BEGIN Passage shown

The goal of this project is to 1) classify possible exotic Higgs decays, 2) Check existing constraints on the couplings mediating exotic decays, so as to see whether they leave room a nonnegligible branching fraction, 3) Prompt experimental searches for the motivated decays that are not being searched for by experiments
To facilitate a systematic exploration one can classify the decays according to the number of visible SM particles the Higgs decays to. Below are some examples, you're welcome to add more.
0 particle:
h → invisible
searched for at the LHC in monojet, vbf, and Z/W associated production.
Seems there's nothing left to do on this front.
1 particle:
 h → gamma+MET or h → Z+MET
E.g these decays could be induced by the operator cH^2/v^2 F_{\mu \nu} X_{\mu \nu} where X_\mu is a dark vector boson that subsequently decays to the DM particles. gamma+MET decays could also arise from the cascade decays in h→ neutralino+gravitino → 2xgravitino+gamma in SUSY, see 1203.4563. Z+MET decays can occur e.g. in inverse seesaw models (see e.g., 1209.4803) as a cascade decay h→ nu N → nu Z nu.
To do: check the constraints on the effective operator, find the maximum allowed branching fraction, check whether some LHC searches (monophotons? monoZ?) could pick up this decay, devise experimental strategy. Check contraints from existing H→ ZZ
Interested people: Adam, Lorenzo, …
2 particle:
 flavor violating decays to quarks, probably hopeless given the constraints from flavor violation, see e.g. 1209.1397
 lepton flavor violating decays (h→tau mu, h→ tau e, h→ mu e), the first two are promising, see e.g. 1209.1397. Also, as before, lepton flavour violating decays can occur in inverse seesaw models (see e.g., 1209.4803) as a cascade decay h→ nu N → nu l W → nu l l' nu', where the flavour of l and l' are not related. These decays are searched for by experiment and has been quite thoroughly studied theoretically, so probably nothing to do.

END Passage shown

» Actions to take
1) Translate this sentence from the passage on exotic Higgs decays into Spanish: "Seems there's nothing left to do on this front."
2) Answer these questions from the passage on exotic Higgs decays:
(a) In which LHC channels has h → invisible been searched for?
(b) Which two lepton flavor violating decays are called promising?
(c) What kind of particle is X_\mu in the operator given for h → gamma+MET or h → Z+MET?
3) List each distinct reference number cited in the passage on exotic Higgs decays, once each.

BEGIN Raw data

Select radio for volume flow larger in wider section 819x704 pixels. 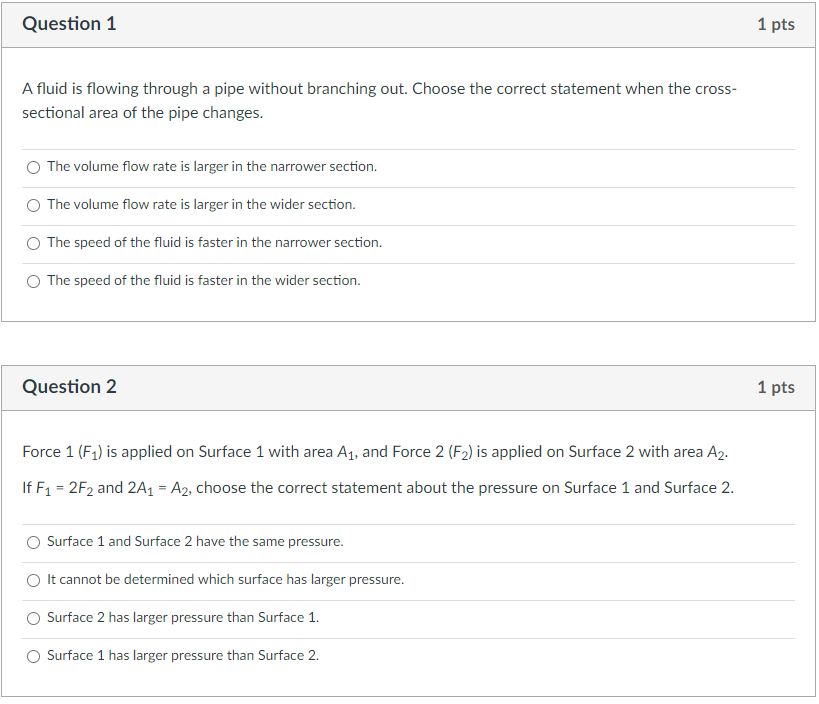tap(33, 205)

END Raw data
BEGIN Raw data

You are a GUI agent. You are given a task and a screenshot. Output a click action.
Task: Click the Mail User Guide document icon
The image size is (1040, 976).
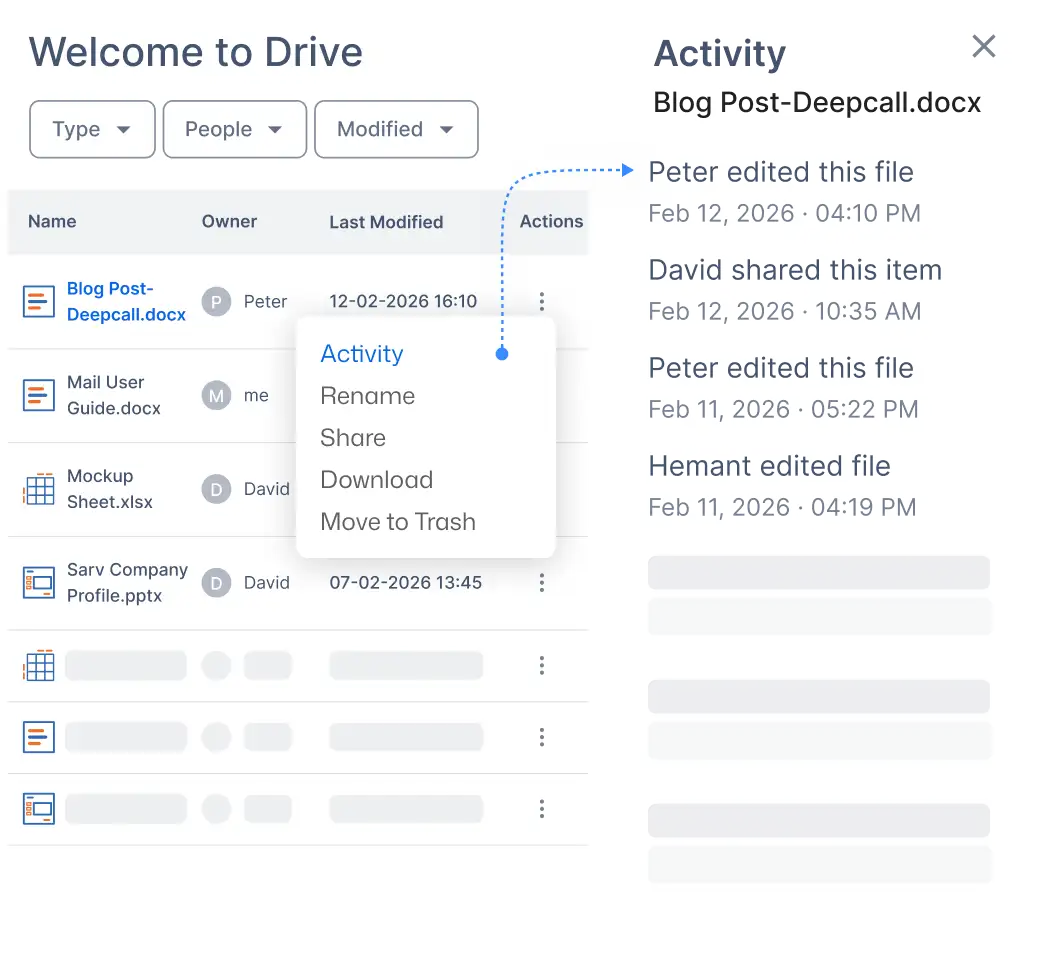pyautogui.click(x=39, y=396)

END Raw data

» Responses in order
1) Parece que no queda nada por hacer en este frente.

2)
(a) Monojet, vbf, and Z/W associated production.
(b) h→tau mu and h→tau e.
(c) A dark vector boson that subsequently decays to the DM particles.

3)
1203.4563
1209.4803
1209.1397